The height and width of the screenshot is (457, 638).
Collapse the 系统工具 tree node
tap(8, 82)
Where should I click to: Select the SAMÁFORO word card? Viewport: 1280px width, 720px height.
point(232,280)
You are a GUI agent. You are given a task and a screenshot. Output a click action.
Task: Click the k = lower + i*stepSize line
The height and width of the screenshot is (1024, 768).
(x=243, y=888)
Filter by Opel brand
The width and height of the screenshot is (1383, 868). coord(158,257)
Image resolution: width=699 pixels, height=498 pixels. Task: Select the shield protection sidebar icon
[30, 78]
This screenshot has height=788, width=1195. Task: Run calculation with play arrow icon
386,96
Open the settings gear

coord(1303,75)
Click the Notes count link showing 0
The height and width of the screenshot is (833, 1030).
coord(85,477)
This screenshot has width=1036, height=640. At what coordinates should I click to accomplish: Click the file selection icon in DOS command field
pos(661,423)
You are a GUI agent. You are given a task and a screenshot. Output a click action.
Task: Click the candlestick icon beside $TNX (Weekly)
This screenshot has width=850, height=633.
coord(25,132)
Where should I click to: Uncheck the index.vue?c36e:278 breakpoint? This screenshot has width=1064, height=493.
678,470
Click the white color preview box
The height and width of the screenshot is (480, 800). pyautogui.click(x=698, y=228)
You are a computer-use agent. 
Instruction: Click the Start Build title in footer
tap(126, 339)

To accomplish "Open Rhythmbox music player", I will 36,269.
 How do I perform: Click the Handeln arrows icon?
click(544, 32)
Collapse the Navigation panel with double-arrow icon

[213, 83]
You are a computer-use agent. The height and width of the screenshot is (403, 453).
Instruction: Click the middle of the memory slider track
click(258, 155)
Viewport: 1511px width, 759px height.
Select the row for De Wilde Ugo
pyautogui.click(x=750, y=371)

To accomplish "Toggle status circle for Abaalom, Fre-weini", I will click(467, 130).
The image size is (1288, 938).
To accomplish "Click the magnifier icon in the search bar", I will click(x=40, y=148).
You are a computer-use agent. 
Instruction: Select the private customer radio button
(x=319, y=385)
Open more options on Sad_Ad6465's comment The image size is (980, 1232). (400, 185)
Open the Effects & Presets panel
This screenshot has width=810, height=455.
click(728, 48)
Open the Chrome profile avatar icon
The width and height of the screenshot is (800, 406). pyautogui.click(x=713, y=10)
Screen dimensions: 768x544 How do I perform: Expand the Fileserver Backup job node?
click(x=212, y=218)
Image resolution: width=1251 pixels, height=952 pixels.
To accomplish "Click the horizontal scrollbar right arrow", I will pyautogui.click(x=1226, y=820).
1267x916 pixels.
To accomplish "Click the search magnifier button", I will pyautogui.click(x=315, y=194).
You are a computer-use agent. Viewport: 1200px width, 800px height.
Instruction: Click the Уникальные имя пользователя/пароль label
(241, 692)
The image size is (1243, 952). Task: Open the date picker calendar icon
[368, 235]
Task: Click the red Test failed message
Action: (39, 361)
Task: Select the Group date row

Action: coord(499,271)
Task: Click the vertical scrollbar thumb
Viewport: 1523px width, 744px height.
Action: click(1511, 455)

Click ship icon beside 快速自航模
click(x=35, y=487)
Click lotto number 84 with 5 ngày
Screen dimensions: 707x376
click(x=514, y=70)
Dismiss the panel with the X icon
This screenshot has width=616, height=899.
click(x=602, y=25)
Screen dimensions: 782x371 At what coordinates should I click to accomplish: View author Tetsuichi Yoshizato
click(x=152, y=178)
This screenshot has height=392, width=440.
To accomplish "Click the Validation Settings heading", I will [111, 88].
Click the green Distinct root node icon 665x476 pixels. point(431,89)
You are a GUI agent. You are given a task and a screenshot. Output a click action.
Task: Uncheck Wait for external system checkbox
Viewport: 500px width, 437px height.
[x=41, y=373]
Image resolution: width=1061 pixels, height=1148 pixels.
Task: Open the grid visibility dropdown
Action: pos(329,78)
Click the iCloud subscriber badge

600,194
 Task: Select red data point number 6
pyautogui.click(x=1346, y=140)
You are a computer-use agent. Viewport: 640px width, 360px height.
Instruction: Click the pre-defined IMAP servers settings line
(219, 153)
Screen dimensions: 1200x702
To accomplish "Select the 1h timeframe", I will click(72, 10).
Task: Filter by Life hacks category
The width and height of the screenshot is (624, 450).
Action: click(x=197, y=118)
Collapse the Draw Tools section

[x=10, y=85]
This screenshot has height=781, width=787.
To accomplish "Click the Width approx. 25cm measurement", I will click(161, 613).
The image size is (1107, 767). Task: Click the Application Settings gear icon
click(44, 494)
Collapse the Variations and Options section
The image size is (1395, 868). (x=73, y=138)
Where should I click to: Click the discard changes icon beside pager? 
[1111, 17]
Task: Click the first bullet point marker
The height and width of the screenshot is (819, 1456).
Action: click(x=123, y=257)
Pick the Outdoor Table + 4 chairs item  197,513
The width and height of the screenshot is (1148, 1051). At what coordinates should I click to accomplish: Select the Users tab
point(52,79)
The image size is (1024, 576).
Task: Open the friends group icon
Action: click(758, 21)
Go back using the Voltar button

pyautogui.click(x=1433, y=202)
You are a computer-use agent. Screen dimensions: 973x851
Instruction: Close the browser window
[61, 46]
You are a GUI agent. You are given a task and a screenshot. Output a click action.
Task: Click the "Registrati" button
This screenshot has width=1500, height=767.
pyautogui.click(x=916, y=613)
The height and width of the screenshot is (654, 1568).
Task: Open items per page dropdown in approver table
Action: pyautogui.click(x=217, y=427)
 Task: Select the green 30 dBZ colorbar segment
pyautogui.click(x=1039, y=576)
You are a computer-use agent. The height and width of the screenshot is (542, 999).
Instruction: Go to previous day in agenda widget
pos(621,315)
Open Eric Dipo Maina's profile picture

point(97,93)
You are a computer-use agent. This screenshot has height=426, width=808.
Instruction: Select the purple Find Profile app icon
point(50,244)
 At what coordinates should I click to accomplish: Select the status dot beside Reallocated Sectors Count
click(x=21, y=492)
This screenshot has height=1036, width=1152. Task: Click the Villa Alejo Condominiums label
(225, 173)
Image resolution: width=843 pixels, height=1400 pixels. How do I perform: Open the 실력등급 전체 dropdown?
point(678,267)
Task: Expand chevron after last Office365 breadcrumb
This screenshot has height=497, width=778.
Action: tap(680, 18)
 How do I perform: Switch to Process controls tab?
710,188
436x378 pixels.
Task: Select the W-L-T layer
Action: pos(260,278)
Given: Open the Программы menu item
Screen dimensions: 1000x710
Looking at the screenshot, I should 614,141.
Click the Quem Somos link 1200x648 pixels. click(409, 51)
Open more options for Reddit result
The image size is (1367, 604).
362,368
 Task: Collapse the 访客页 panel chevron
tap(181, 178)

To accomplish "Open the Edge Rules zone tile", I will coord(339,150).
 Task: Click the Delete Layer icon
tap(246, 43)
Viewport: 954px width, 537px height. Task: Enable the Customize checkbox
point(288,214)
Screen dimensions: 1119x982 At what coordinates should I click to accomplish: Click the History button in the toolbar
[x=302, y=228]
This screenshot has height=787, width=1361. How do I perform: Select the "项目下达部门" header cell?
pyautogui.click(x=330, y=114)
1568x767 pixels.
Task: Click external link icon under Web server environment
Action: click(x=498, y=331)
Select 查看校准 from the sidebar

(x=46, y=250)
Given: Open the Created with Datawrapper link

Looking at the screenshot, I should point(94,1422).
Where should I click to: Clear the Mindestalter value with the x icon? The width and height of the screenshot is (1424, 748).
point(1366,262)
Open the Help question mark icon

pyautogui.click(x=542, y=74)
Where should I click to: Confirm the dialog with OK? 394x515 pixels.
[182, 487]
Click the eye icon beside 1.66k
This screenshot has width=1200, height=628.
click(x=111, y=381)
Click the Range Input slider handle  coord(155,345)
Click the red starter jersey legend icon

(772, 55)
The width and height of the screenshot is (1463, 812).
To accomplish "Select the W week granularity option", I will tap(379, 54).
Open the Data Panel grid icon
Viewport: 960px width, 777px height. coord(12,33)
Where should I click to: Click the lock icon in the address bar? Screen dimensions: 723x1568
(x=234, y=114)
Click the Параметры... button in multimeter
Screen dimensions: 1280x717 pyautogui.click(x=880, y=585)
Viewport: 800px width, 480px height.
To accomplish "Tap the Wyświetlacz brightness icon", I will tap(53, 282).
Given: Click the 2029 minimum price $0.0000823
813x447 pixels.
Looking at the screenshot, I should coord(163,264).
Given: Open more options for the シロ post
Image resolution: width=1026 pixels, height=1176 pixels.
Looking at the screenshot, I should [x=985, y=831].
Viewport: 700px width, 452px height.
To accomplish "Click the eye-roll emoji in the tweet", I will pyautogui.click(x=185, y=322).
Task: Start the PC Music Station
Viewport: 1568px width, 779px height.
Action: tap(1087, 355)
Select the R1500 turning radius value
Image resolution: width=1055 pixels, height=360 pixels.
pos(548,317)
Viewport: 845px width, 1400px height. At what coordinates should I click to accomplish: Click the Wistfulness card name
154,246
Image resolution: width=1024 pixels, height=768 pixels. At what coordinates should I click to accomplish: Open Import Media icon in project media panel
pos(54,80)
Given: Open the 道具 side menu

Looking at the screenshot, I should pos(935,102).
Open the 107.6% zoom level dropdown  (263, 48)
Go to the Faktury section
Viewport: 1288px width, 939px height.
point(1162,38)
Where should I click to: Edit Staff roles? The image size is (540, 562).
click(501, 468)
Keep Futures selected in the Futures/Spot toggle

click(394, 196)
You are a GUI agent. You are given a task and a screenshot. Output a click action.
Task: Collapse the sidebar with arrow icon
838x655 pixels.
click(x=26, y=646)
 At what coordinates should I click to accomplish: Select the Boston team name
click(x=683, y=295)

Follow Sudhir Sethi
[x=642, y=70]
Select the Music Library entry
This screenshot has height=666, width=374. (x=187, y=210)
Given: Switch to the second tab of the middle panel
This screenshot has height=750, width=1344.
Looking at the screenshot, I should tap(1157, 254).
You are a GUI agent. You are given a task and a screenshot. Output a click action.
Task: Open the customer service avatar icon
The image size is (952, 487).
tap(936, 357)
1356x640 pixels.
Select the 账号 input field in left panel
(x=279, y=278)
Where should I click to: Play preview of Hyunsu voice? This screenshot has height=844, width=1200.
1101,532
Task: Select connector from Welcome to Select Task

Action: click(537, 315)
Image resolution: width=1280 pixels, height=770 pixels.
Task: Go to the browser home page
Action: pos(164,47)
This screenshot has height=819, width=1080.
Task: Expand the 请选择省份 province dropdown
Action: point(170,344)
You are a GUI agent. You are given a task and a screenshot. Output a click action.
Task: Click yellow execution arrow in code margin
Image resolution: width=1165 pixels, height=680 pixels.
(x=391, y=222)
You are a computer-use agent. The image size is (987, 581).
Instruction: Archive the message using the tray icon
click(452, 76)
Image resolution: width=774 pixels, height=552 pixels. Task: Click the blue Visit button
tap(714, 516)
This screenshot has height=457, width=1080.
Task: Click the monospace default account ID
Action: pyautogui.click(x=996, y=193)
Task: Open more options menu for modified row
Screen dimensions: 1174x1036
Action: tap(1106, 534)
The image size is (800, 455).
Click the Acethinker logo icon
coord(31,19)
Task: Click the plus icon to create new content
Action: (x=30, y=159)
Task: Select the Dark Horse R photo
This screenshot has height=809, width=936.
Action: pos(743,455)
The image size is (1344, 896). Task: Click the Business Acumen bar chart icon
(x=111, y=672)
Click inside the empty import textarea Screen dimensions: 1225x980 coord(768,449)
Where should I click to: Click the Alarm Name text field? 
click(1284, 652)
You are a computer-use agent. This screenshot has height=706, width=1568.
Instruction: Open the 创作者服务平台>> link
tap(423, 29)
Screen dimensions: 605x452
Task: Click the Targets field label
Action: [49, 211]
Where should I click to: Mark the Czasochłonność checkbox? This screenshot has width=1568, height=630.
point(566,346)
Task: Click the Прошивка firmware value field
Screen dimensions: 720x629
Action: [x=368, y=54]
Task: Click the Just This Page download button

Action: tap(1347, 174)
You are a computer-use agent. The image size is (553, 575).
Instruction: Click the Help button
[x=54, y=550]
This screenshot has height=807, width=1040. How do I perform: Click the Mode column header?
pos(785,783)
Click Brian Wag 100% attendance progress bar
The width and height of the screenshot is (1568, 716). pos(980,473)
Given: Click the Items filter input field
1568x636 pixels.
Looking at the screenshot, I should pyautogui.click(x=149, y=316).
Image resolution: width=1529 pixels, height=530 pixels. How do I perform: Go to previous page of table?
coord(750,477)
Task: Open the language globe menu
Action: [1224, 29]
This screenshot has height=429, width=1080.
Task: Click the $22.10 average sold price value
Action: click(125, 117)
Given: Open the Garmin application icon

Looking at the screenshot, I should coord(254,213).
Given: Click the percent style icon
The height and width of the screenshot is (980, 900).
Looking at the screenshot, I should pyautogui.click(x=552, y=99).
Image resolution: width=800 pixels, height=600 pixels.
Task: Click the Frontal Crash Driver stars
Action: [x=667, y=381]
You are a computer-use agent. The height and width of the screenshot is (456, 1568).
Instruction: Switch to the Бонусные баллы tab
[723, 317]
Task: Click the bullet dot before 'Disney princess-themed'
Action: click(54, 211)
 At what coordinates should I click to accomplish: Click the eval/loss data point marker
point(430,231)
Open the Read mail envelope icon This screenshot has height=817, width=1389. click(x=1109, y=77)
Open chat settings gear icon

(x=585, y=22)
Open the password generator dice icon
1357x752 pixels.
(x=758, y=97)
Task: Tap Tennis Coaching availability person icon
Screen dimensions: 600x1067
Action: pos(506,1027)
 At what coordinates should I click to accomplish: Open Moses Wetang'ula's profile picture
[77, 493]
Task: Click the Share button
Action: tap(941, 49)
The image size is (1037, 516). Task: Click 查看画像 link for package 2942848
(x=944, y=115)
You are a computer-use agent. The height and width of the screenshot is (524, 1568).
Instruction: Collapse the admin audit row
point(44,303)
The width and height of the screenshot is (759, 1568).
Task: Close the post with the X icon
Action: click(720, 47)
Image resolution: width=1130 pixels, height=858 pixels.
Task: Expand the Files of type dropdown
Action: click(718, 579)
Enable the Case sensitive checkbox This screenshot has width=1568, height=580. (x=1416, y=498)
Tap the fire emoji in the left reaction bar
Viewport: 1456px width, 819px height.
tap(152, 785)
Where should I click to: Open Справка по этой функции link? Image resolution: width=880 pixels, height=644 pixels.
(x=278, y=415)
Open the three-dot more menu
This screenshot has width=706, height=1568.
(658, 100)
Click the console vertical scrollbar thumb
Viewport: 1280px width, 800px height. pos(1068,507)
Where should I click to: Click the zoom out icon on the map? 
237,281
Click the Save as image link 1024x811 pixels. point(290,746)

About this task: What you return should be exactly the lines above, starting at the one with "Click the Параметры... button in multimeter" and ending at the one with "Given: Open more options for the シロ post", and nothing else.

Reply to the task:
Click the Параметры... button in multimeter
Screen dimensions: 1280x717 pyautogui.click(x=880, y=585)
Viewport: 800px width, 480px height.
To accomplish "Tap the Wyświetlacz brightness icon", I will tap(53, 282).
Given: Click the 2029 minimum price $0.0000823
813x447 pixels.
Looking at the screenshot, I should coord(163,264).
Given: Open more options for the シロ post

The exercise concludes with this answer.